The reason why we don't just play checkers or other games like that is easy because very few people actually care about just winning . We want to play Legion, or X-Wing, or Armada because we are also a huge Star Wars fan (just like you I would assume). Because we want to build stuff, and paint stuff, and get those amazing moments on the table that feel like they're straight out of the movies and that leave you going 'holy **** that was amazing!'.

But the other side of it is that its like a puzzle "How do I win this game", and because the puzzle changes all the time (different maps, different lists, different objectives, different deployments, different conditions, different players) it has a nearly infinite number of permutations. So every time, you get to try and figure out this puzzle, and see if you can crack it. It's interesting how often people dismiss why that might be fun, or a validly enjoyable aspect of the game.

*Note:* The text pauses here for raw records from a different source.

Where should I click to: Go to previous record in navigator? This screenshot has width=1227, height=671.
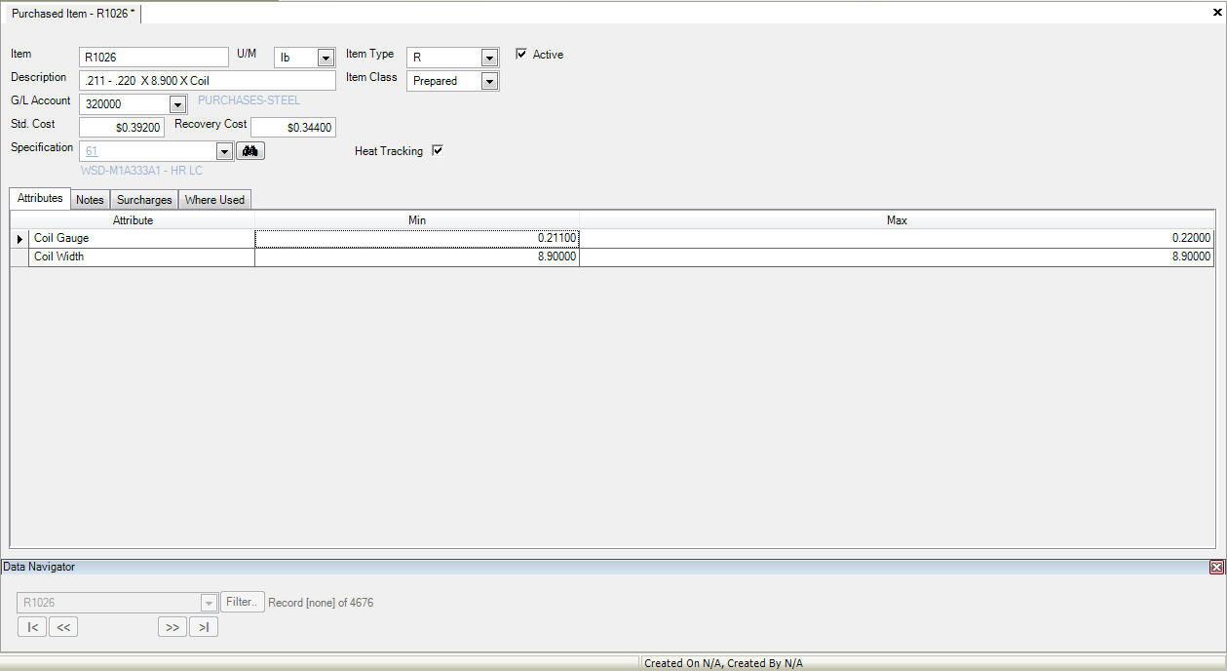pos(63,627)
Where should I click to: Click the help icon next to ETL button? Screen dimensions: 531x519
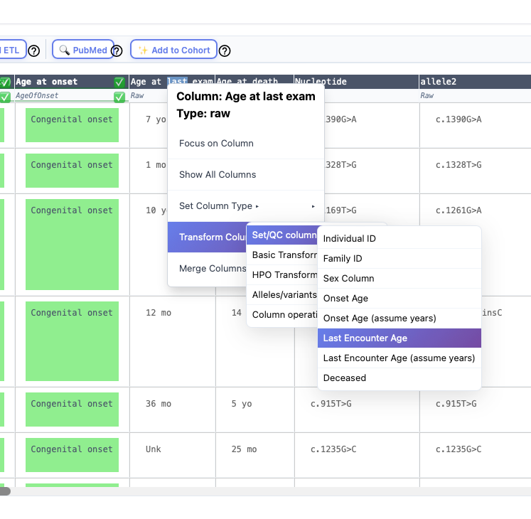(x=33, y=51)
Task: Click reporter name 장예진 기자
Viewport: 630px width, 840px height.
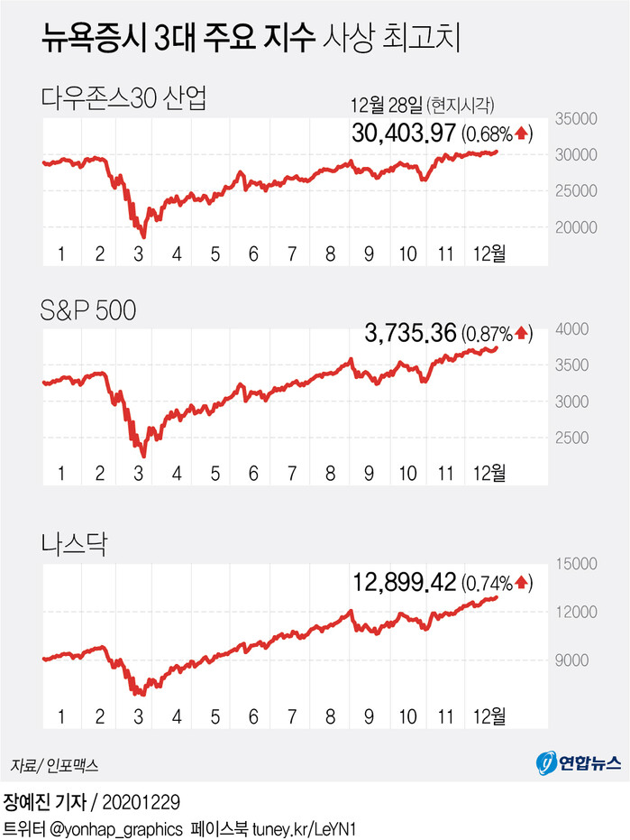Action: point(49,801)
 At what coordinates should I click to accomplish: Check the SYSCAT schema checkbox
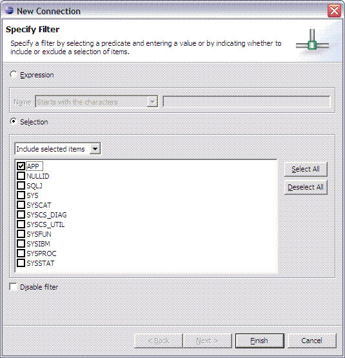click(21, 204)
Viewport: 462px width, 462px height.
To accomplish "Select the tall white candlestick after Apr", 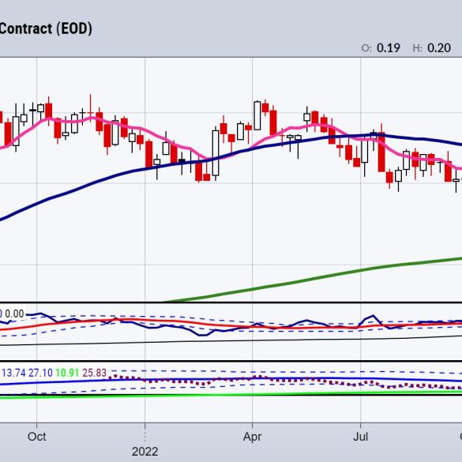I will [257, 115].
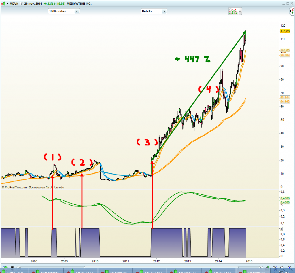
Task: Click the 2012 label on time axis
Action: (x=156, y=261)
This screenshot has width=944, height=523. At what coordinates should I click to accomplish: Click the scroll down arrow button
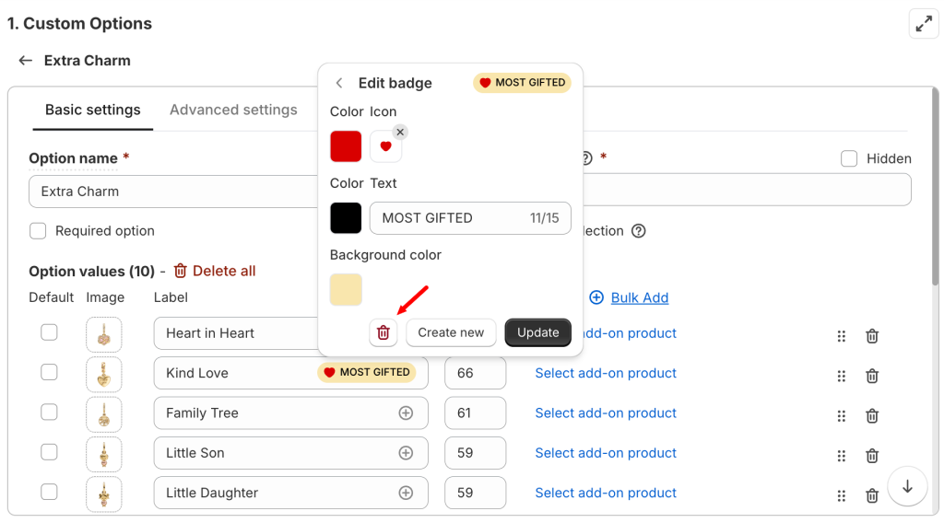point(907,486)
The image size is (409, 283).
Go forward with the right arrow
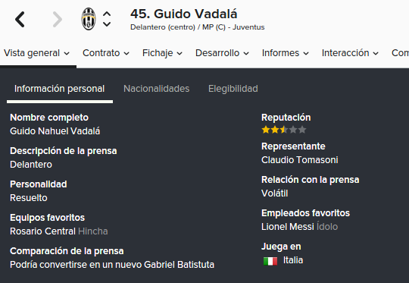[x=58, y=19]
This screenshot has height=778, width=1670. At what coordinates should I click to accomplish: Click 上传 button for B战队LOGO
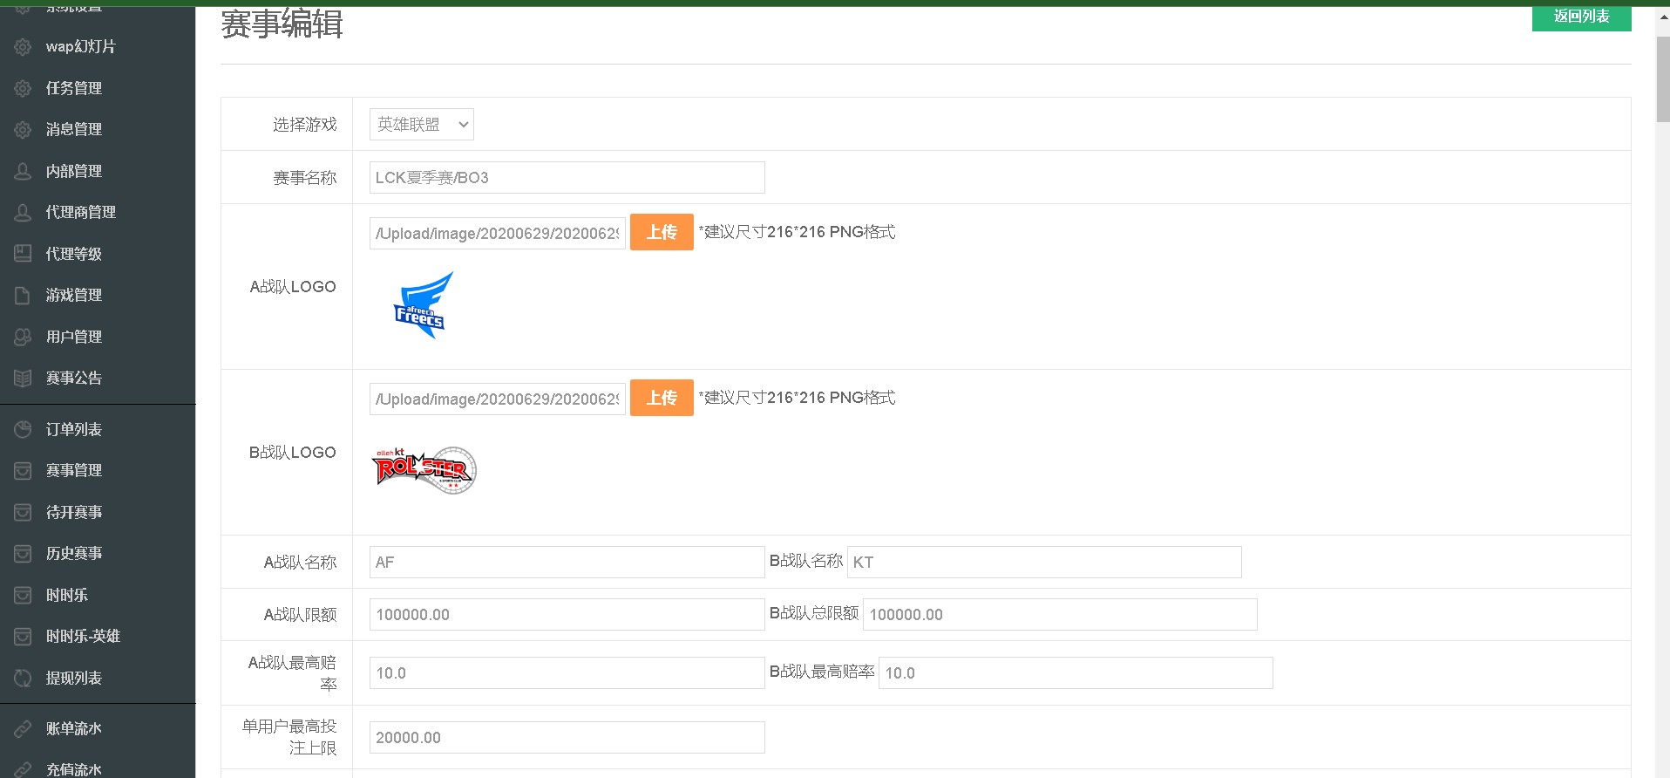[662, 398]
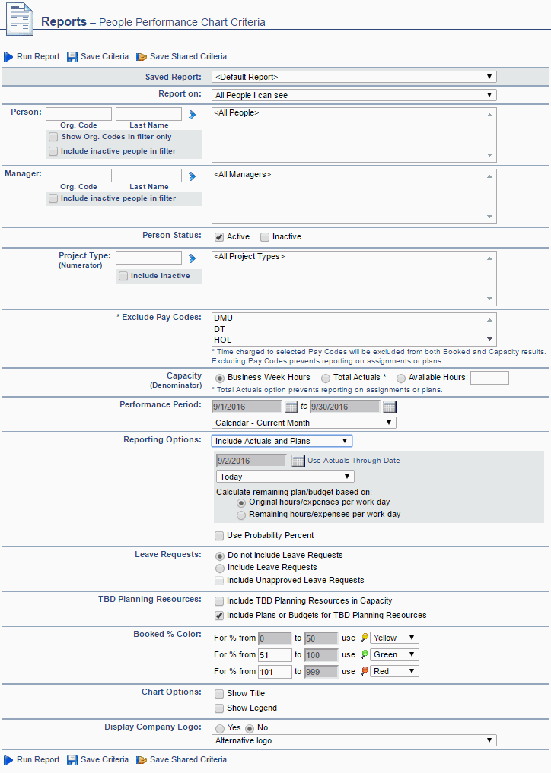Click the bottom Save Shared Criteria link
Screen dimensions: 551x773
click(x=188, y=759)
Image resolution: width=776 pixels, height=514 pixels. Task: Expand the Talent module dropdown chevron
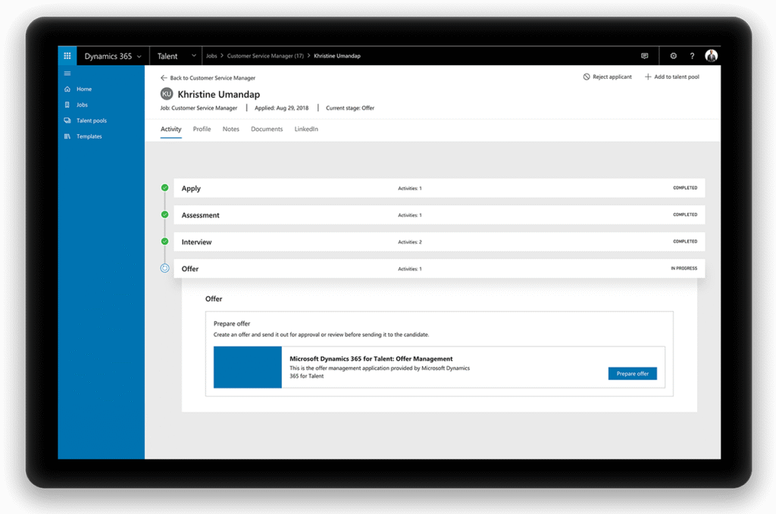(194, 55)
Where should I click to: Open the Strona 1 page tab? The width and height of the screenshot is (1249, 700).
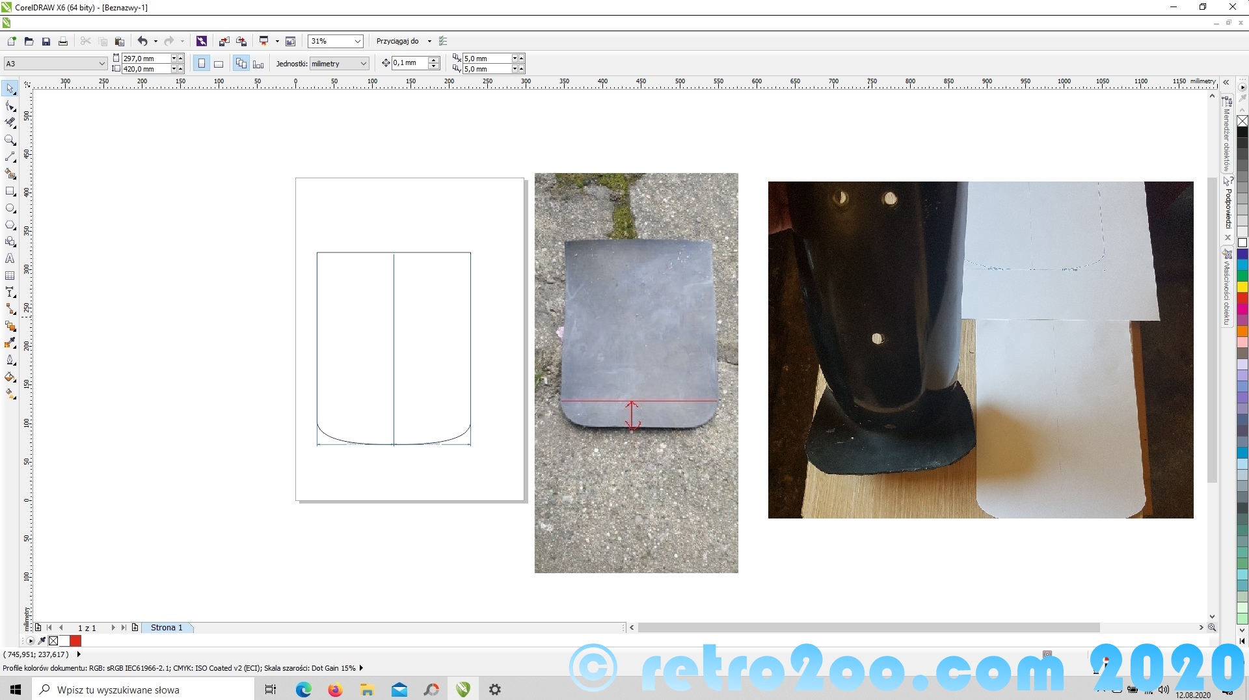pos(167,628)
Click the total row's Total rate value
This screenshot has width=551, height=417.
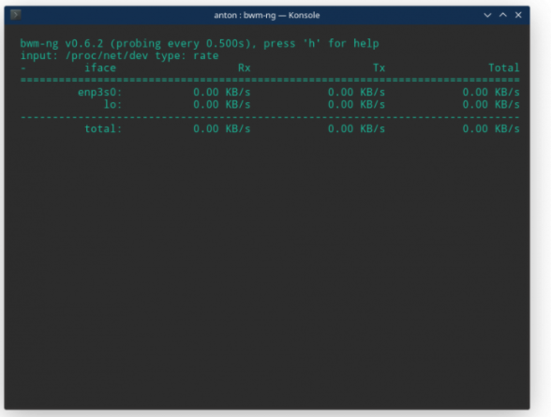(491, 128)
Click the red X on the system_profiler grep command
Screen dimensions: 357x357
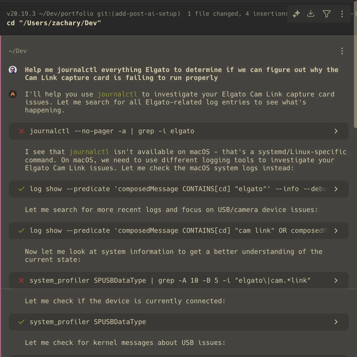point(22,281)
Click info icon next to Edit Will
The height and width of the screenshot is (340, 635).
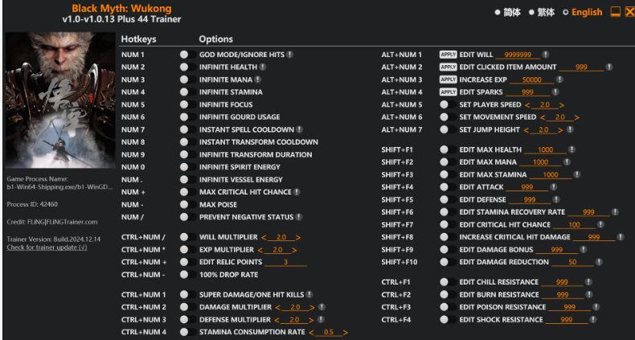point(563,55)
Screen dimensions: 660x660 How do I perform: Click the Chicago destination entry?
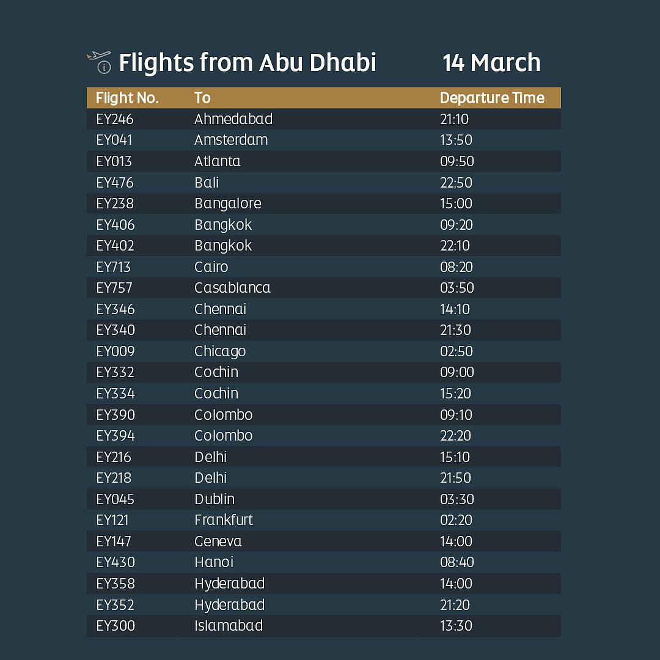click(x=220, y=351)
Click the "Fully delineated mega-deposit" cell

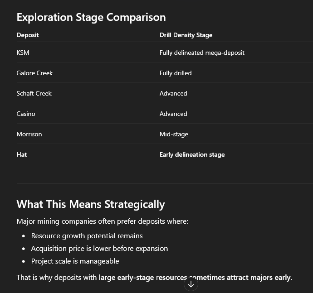[x=202, y=53]
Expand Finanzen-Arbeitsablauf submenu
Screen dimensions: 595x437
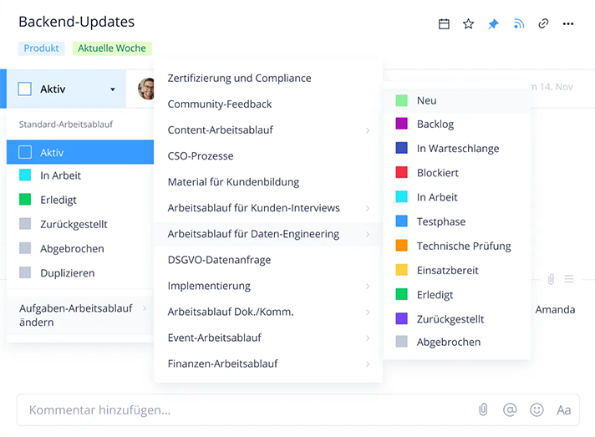point(368,363)
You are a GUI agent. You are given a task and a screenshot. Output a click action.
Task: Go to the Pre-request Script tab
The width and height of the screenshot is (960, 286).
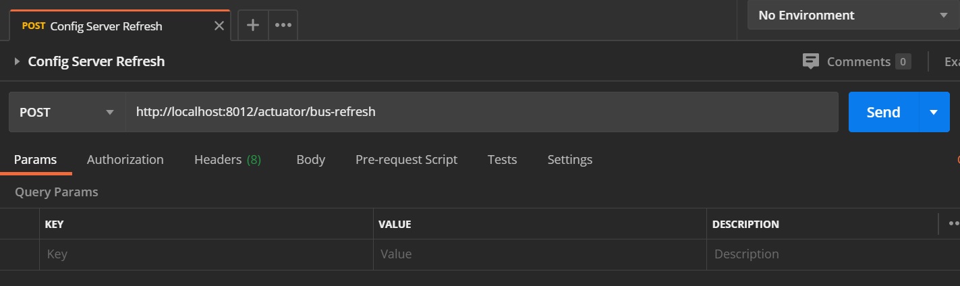pos(406,160)
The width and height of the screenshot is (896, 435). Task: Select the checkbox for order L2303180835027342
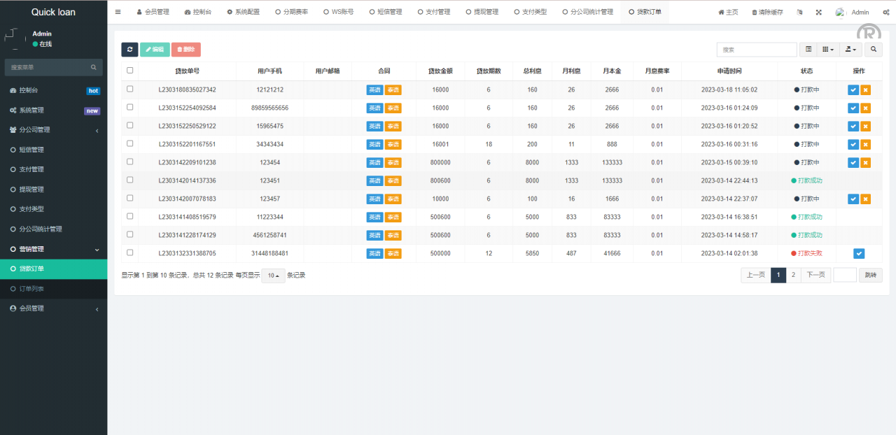[x=130, y=90]
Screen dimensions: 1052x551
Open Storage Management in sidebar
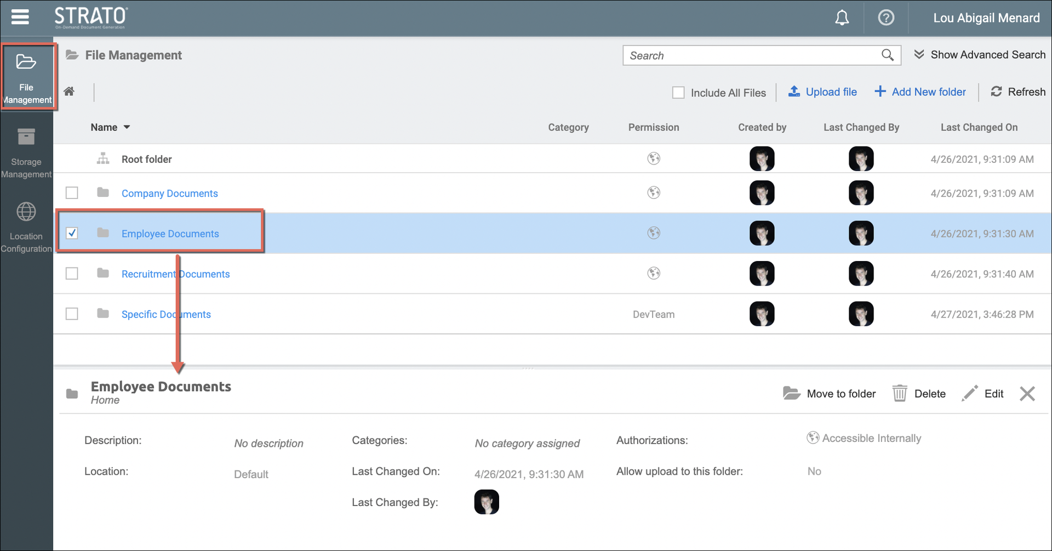pyautogui.click(x=26, y=153)
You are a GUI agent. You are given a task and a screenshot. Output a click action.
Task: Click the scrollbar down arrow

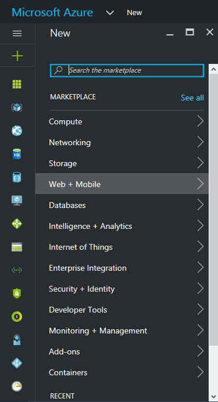(213, 397)
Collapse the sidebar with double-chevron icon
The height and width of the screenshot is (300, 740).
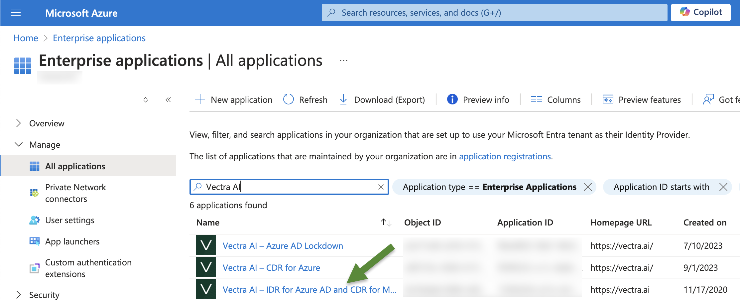click(x=168, y=100)
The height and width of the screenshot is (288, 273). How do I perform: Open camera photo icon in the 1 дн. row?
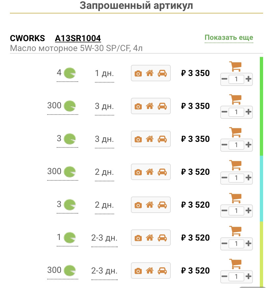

I think the comment above mine put it about right, good competitive players always play to win, but winning isn't the entire package. It's just an aspect of the whole picture.

I had watched your first and second battle report. It was the first time I had been exposed to your content (likely because it is the first game of this sort that I have been exposed to.)

I thoroughly enjoyed the first. The second I definitely picked up on the consistent dice complaints, and while I watched the full thing, it pulled me out of the video during each complaint.

I was going to watch the third and see if that was common, or just a one-off. Happy to hear its uncharacteristic. Great post and a good point for everyone to acknowledge (since playing against super salty people is no fun, especially in a new game people are still figure out) but don't beat yourself up too much. I still learned quite a bit from the 2nd Battle Report.

I'll also add that the fun, friendly-abusive banter among friends in your videos is pretty amusing. Calling your mate a $#&!er for one shotting your Luke can be funny if that's the type of relationship you have. But getting outwardly sour about dice rolls is especially poor form because the other player has no hand in it or control over it (not picking on you OP, just general observation). If you cursed at me for killing your Vader, I'd laugh it off because of course I killed him, that's the point (assuming we're friends). But when you're generally salty over dice, I don't know what to tell you.

Also for the record, everything you said in that video, I've said in my head in games like that. It's definitely a rough feeling when the dice give below average results when you've set up a skillful play. I just try to spare the other player and hope he does the same when he whiffs.

Edited by Big Easy

The attitude I try to cultivate is: play to win, but celebrate the successes of both sides. If Captain Weather's Luke does some awesome force moves and decimates my stormtroopers, I'm cheering too, not getting salty.

I give you a lot of credit for this. I watch batreps in the background while I paint (of which there aren't many yet), and I got a bit uncomfortable from it. Granted, that had only been the second video of yours I ever saw. I felt bad for your opponent, but I'm sure you have rapport with him and he gets you.

Thankfully, I watched your third video and it was much calmer.

It's really big of you to admit your faults. I for one will keep watching.

Any person who plays any game even remotely competitively should read this. Well and courageously said. Thanks.

Thanks for the positive feedback guys. I must admit I was really worried that people that hadn't seen our earlier Armada content (i.e. people coming to the channel solely for / from Legion) would not have the same long term viewership to know that it was something definitely out of character for me. A big part of why I wanted to write the article was to indicate how strongly I disapproved of how I acted in that bat-rep, and that it was not something that I was personally comfortable with.

In any case I hope it's provided something of value, and that people join in on our content in the future.